**The task**
Extend the passage on the commissions MWI paid to Indimi, picking up after its final sentence.

**Extracted text**

Because the jury found that the 58 Supplier‘s Certificates were false claims, it necessarily found that the Indimi commissions were not “regular.” Sufficient evidence was introduced to support the jury‘s finding.
The strongest evidence that the commissions paid to Indimi were not regular was the sheer amount of money paid to Indimi. Between 1992 and 1994, the commissions paid to Indimi dwarfed those paid to other MWI agents. Def.‘s Ex. 500 ($26,070,181 was paid in 8 commissions to Indimi; $1,744,537 was paid in 48 commissions to all other agents). Between 1980 and 1995, MWI paid $51,986,394 in 23 commissions to Indimi. Id. The other 130 commissions to MWI‘s other sales agents add up to approximately $3.6 million dollars combined. Id.
Of the largest 21 commissions paid between 1980 and 1995, Indimi received 19 of them. Id. His largest commission, in April of 1985, was $12,750,149 (almost four times as much as MWI paid all other sales agents over 15 years). Id.

**Data lines**
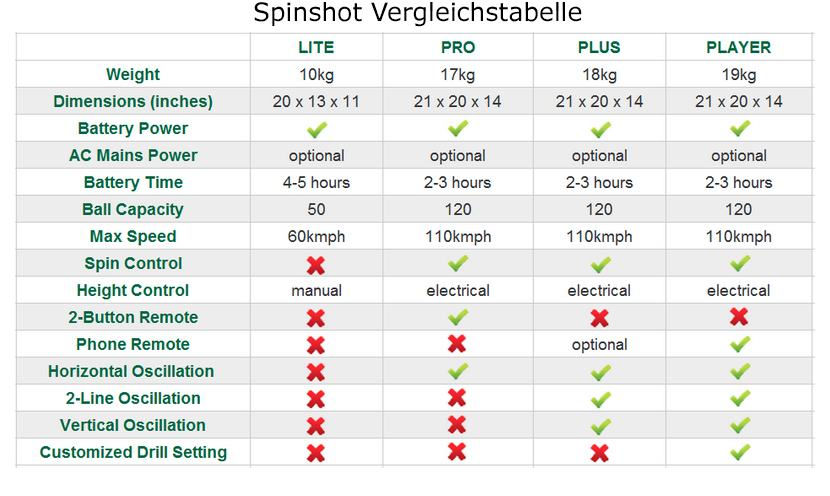Click the PRO 2-Button Remote checkmark
The height and width of the screenshot is (496, 830).
pyautogui.click(x=458, y=318)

**Answer for this exercise**
MWI argues that the total dollar amount of the commissions is misleading. Renewed Mot. at 21. However, in addition to the high dollar amount Indimi received, the percentage of the total sales that he received in commissions was far higher than the percentages given to other MWI sales agents. Eighteen of the 153 commissions MWI paid between 1980 and 1995 were above 30% of the sales price, and 15 of those went to Indimi. Def.‘s Ex. 500.
MWI emphasizes that three other commission percentages were higher than 30% of the sales price, Renewed Mot. at 11, but those commissions were comparatively small. Def.‘s Ex. 500 (commissions of $26,624 (Feb. 2, 1990), $23,387 (July 22, 1980), and $16,839 (August 13, 1982)). Importantly, as Rita Rodriguez testified, commission percentages often have to be high
In addition, the average percentage of sales price paid to MWI sales agents in commissions between 1992 and 1994 was approximately 10%, but Indimi‘s average percentage of sales price was 33.9%. Def.‘s Ex. 500. Similarly, the average percentage of sales price paid to MWI sales agents between 1980 and 1995 was 14.68%, but Indimi‘s average percentage of sales price was 33.71%. Id.
Thus, the evidence supports the jury‘s finding that the commissions were “irregular” because the Indimi commissions were generally much higher than the commissions paid to MWI‘s other agents, both in total amount and in percentage of sales price.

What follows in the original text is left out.